Sunday, May 7, 2023

Why Kids Should Be Reading More

I do not know if the problem set out in Mike St. Thomas's American Students Are Starving for Fiction and Poetry, being long removed from school kids, but, if so, I agree with his argument:

everal writers have recently called attention to the decline of literature in American schools. Nathan Heller’s much-circulated New Yorker article “The End of the English Major” examined the slow death of fiction and poetry in colleges and universities. In the New York Times, Pamela Paul responded to Heller by blaming the Common Core for killing high schoolers’ desire to read. In the Atlantic, novelist Katherine Marsh lamented the lack of stories being read to America’s elementary students. At all levels, it appears, our students are reading less and less.

All this fatalism about our country’s wavering commitment to teaching English is telling. Despite the apparent decline of stories in our schools, literature remains close to our hearts. We may click our tongues at the demise of other liberal arts—philosophy, say, or history—but we gnash our teeth about English.

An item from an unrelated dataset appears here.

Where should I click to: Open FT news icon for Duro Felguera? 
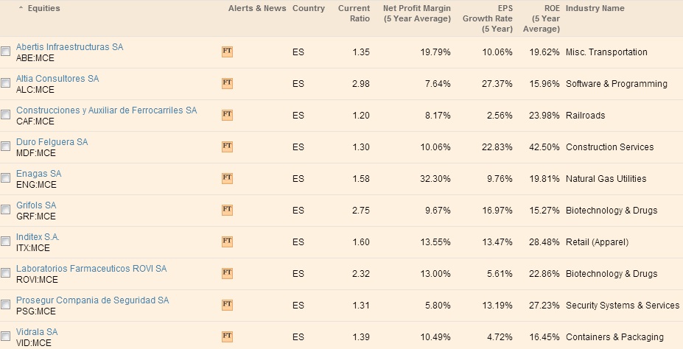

Encountering the right book at the right time can redirect a life like few other things can. In grade school my love of stories was kindled by the likes of the Hardy Boys and Matt Christopher’s sports tales. In college, reading and discussing long novels like Moby-Dick and The Brothers Karamazov forced me to ask the ultimate questions—Why are we here? What is life for?—and spurred me to search for answers both in myself and in the world. In his 1949 Nobel Prize speech, William Faulkner claimed that the only thing worth writing about was “the human heart in conflict with itself,” and that is certainly what drew me—and still draws me—to a good book. Perhaps what we mourn in the death of the English class, above all else, is the rapidly closing aperture in public life for these kinds of transformative encounters.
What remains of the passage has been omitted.